BUDGET 2006/07
Budget 2006: the people's guide
15 February 2006
South African Finance Minister Trevor Manuel announced his National Budget for 2006/07 to Parliament on Wednesday. With the theme Towards Accelerated and Shared Growth, the Budget details plans to for greater investment in the country's infrastructure, health, social grants and education - as well as the expected annual increase in "sin taxes".
Manuel pointed out that the South African economy is currently growing at 5% a year, contributing to both job creation and rising incomes. Inflation will remain at about 4.5% on average over the next three years, protecting the buying power of South Africans - particularly the poor.

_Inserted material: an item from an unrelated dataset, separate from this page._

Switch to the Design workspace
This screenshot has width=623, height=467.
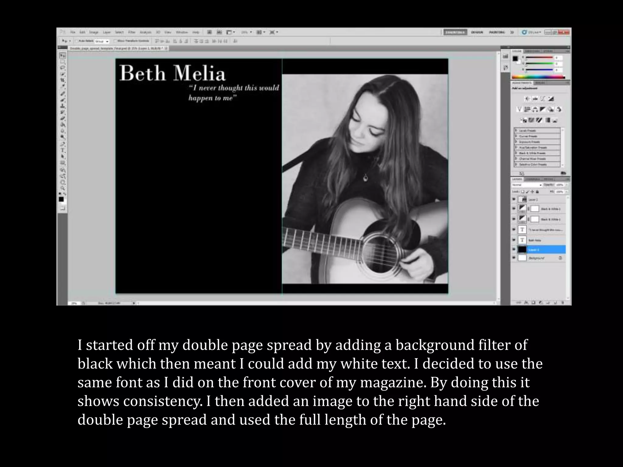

Various reforms and programmes to achieve more rapid growth and broad-based empowerment are being put in place through the Accelerated and Shared Growth Initiative (Asgisa), led by Deputy President Phumzile
Mlambo-Ngcuka.
This initiative looks at how to achieve increasing investment, improved productivity and skills development. More investment will help to improve the standard of living of South Africans, as it creates jobs, reduces poverty and increases the number of South Africans who participate in the economy.
More revenue, more expenditure
Revenue collection in 2005/06 was R41.2-billion more than expected, Manuel said. High revenue collection means more resources are available for spending on key social and economic priorities. The 2006/07 Budget increases expenditure by R106-billion over the next three years.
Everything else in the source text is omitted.